Sound Bites
August, 1996
by Dawn B. Olcott
Information on nutrition and health selected
from a variety of publications for your enjoyment and edification.
Eat Less Sodium,
Retain Bone Mass
Research on osteoporosis confirms that the more
sodium (salt) you eat, the more your body loses calcium. Calcium
loss can lead to osteoporosis and bone fractures as a person ages.
This is particularly true for postmenopausal women. It has been
known that high sodium levels in the diet cause calcium to be lost
in the urine. More specific recent studies confirm that sodium-induced
loss of calcium in the urine does lead to loss of bone density in
older women.
A study followed more than
100 postmenopausal women for two years and found that those who
took in the most sodium lost the most bone in their hips and ankles.
Women who averaged 3,000 milligrams of sodium a day needed to consume
roughly 1,700 milligrams of calcium to prevent any bone loss. (3,000
milligrams is the equivalent of 1[[breve]] teaspoons of salt.) Reducing
sodium in the diet can make a difference; women who ate 2,300 milligrams
of sodium a day needed 1,200 milligrams of calcium to prevent bone
loss.
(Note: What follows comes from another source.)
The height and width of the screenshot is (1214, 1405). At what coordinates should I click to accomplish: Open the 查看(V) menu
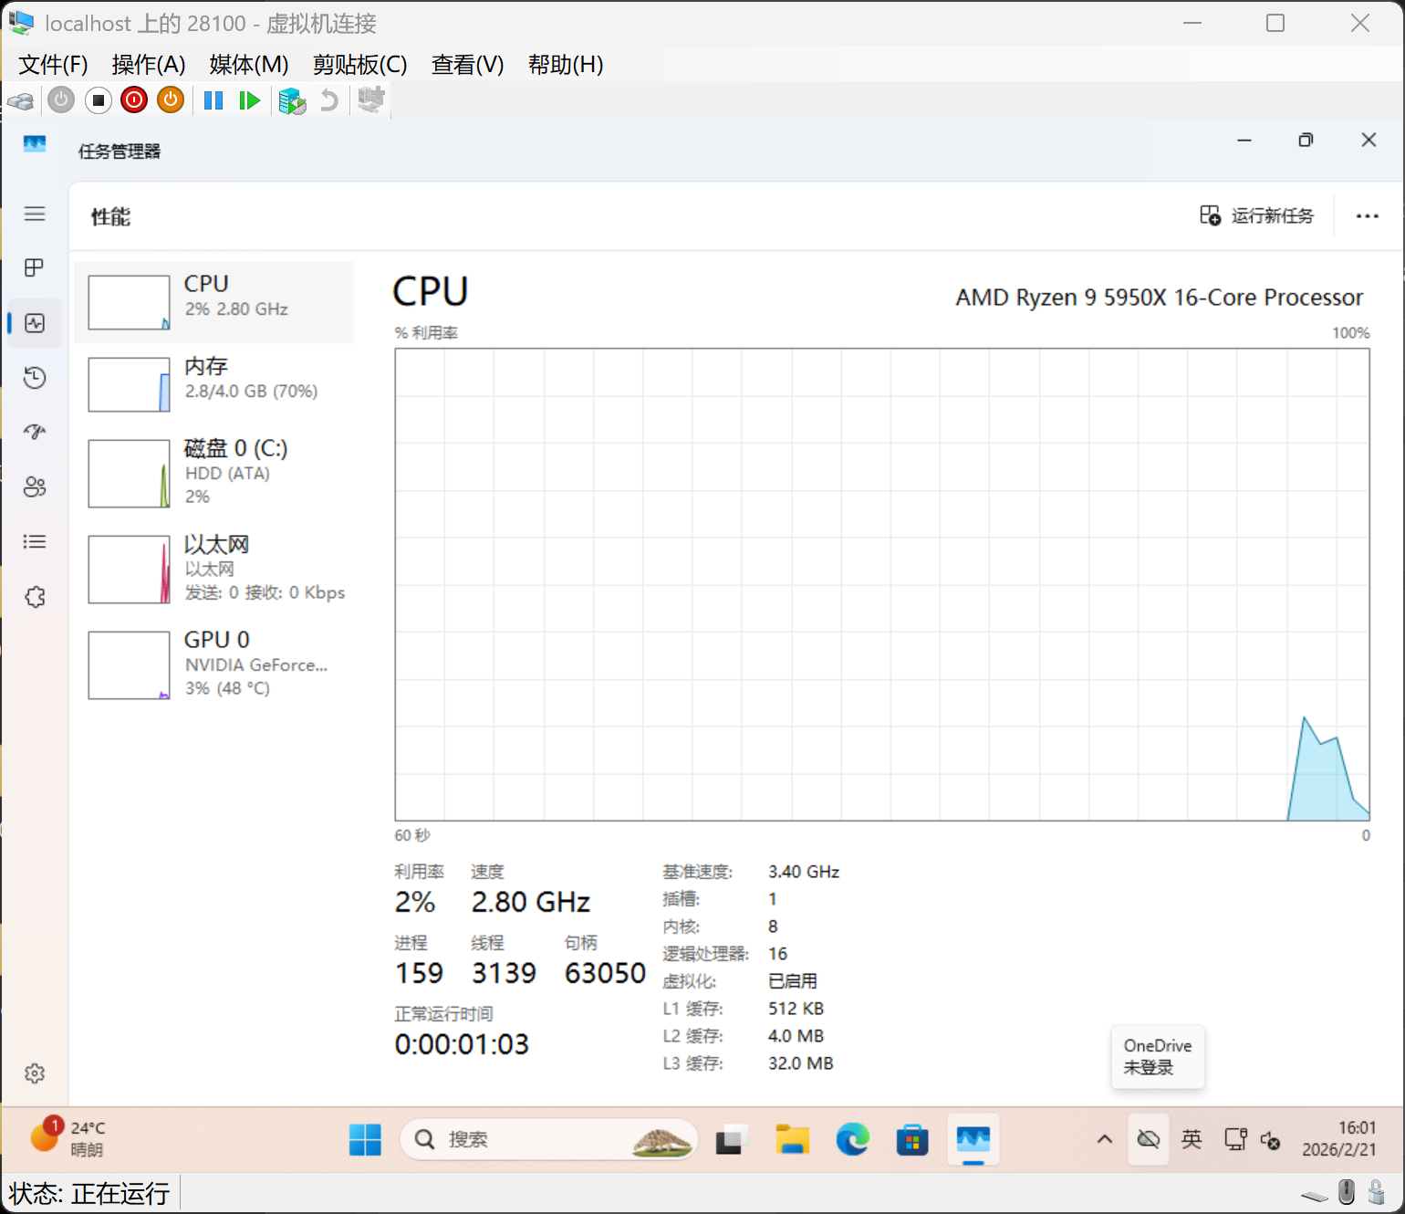pos(466,65)
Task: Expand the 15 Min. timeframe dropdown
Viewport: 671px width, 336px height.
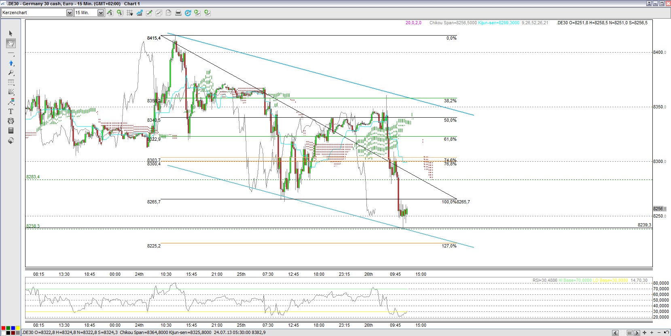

The general recommendation from the study was to simply eat
less salt. To decrease salt in the diet, read food labels (packaged
foods are often high in sodium), and don't add salt while cooking.
For flavorful alternatives in cooking or at the table, add spices,
lemon juice, salsa, fresh herbs, or fresh ground pepper, also try
lowfat sauces or dressings.
Freezer Safety
Freezer temperatures are probably not
something most of us think about; however, temperature levels can
make a difference in both food safety and nutrient retention. Here
are a few facts of interest from the July 1996 issue of the Tufts
University Diet and Nutrition Letter:
- Freezing does not kill bacteria. Freezing
stops or slows the growth of bacteria. Some bacteria can even
continue to grow at freezing temperatures. Make sure food is completely
defrosted before being thoroughly cooked to kill any bacteria.
- Even if your freezer keeps food frozen it
may not be cold enough. If your freezer is above zero degrees
Fahrenheit it will take too long for unfrozen food to freeze.
In the process, ice crystals will form which damage the food's
texture and cause the loss of water soluble nutrients--vitamins
B and C. Ice crystals trap the nutrients and they are lost when
the food is defrosted.
- It is safe to refreeze food that has been
defrosted in the refrigerator, provided that it is refrozen immediately
upon defrosting.
- Cuts of meat like roasts or whole chickens
will remain good quality for up to a year if thoroughly wrapped.
Processed meats like hot dogs will keep for only a month. Foods
like bread can be frozen for two to three months.
CSPI Eating Recommendations
It can be difficult to sort through
all the do's and don'ts of healthy eating and just figure out what
to eat. To make this easier, the Center for Science in the Public
Interests' Nutrition Action Health Letter, June 1996, has made
12 recommendations for a healthy diet. Here's a short version of the
list:
- Don't eat fatty ground
beef and other meats like ribs, bacon, and sausage. Remember 80%
lean means 20% fat.
- Limit lean red meat to
no more than three times a week. It still contains fat.
- Do eat "plants only"
dinners at least three times a week. Use beans or soy products,
grains, and vegetables. Try pasta and tomato sauce, vegetarian
burritos, stir-fried tofu and vegetables over rice, soup with
salad and cornbread, veggie burgers...
- Make all your snacks
fruits and vegetables. It makes the "at least five a day"
easier.
- Switch to low-fat or
fat-free milk, yogurt, ice cream, and cheese. (2% milk isn't really
low fat)
- Limit pizza or other
cheesy foods to once or twice a month.
- Pick the whole grains
option. Use whole grain breads, crackers, cereals, bagels, tortillas.
Cook whole grains like brown rice, bulgur, and millet.
- If you eat butter or
margarine use only the light varieties or sprays. Note: Harvest
carries spreads that have no saturated fats or trans fats (hydrogenated
oils), both of which contribute to high cholesterol.
- Cut down on sodium. Read
labels on prepared foods which are more often higher in sodium
than fresh foods.
- Don't overload on sweets.
Americans get more sweets from soft drinks than any other food.
Also watch the baked goods and ice cream. Sweets are empty calories,
contribute to tooth decay, and many are high in fats.
- If you drink alcoholic
beverages, keep it to no more than one a day for women and two
a day for men. Women have to balance an increased risk of breast
cancer (in premenopausal women) with a decreased risk of heart
disease.
- Take a multivitamin and
mineral. Vitamins can't fix a broken diet, but they can help make
a good diet better.
Dawn
B. Olcott is Publications Coordinator at Harvest.